1ー⒈ 診断
眼瞼下垂診断の要は「視診」です
実際に診察では「視診」と「触診」があります。
よく「視診はわかりますが、内科ではないので「触診」も必要ですか」と言われることもあります。眼瞼下垂症の診察では触診も重要です。
まずは「視診」の重要性をお話しします。
視診で重要なことは次の項目です。
正面から見て
1)頭の位置(傾き)
眼瞼下垂の程度がひどくなると、下顎を上げて物を見るようになり、それに合わせて頭を後ろに倒すようになります。これが肩こりの原因にもなります。
2)額のシワの状態
視野が狭くなるために、その代償として額の筋肉を緊張させ、眉毛を上げるようになります。そのために額にシワが多くなります。

課題の内容
a: 本文のうち「よく「視診はわかりますが、内」を含む箇所から「が肩こりの原因にもなります。」の後までを、「肩こり」を「頭痛」に入れ替えて書き出してください。
b: 本文によると、視野が狭くなった代償として額の筋肉を緊張させると、何をするようになりますか。

提供情報
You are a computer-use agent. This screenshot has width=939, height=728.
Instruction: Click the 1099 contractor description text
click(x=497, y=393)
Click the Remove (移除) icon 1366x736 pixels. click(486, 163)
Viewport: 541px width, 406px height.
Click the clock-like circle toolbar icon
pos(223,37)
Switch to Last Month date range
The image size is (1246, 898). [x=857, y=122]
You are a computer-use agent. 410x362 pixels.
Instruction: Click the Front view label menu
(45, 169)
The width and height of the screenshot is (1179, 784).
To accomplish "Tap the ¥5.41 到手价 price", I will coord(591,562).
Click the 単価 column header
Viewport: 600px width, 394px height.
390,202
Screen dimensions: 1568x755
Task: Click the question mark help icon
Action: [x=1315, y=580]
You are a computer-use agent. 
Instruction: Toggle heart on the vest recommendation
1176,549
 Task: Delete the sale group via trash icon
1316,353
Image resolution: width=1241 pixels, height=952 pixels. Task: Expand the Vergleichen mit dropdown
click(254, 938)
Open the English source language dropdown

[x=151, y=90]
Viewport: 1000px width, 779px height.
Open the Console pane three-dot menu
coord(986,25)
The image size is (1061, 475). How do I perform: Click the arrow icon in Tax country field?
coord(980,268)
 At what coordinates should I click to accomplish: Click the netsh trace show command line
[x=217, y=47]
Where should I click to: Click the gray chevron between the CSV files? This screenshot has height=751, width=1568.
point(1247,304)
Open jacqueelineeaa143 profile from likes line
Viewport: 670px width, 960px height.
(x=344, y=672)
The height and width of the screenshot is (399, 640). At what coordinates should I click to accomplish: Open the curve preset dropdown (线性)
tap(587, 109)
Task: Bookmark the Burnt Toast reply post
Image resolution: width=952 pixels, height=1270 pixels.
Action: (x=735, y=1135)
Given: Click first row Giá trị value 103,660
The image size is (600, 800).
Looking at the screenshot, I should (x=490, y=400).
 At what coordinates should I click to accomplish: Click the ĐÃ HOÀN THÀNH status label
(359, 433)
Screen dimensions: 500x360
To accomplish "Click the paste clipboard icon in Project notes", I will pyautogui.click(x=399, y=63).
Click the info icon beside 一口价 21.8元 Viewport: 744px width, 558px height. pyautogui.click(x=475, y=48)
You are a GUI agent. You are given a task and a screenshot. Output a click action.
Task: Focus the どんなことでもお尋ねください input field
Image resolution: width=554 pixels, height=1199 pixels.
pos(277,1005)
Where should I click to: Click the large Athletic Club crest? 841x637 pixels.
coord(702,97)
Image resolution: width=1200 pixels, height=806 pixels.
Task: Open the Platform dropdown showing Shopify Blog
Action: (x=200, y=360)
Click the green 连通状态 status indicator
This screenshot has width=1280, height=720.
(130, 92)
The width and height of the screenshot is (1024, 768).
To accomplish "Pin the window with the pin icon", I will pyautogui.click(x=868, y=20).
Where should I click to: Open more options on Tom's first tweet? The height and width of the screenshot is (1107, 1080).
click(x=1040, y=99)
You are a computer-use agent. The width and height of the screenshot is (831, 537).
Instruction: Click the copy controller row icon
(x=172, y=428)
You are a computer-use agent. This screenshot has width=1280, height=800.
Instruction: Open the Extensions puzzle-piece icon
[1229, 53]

問題の解答
a:
よく「視診はわかりますが、内科ではないので「触診」も必要ですか」と言われることもあります。眼瞼下垂症の診察では触診も重要です。
まずは「視診」の重要性をお話しします。
視診で重要なことは次の項目です。
正面から見て
1)頭の位置(傾き)
眼瞼下垂の程度がひどくなると、下顎を上げて物を見るようになり、それに合わせて頭を後ろに倒すようになります。これが頭痛の原因にもなります。

b: 眉毛を上げるようになります。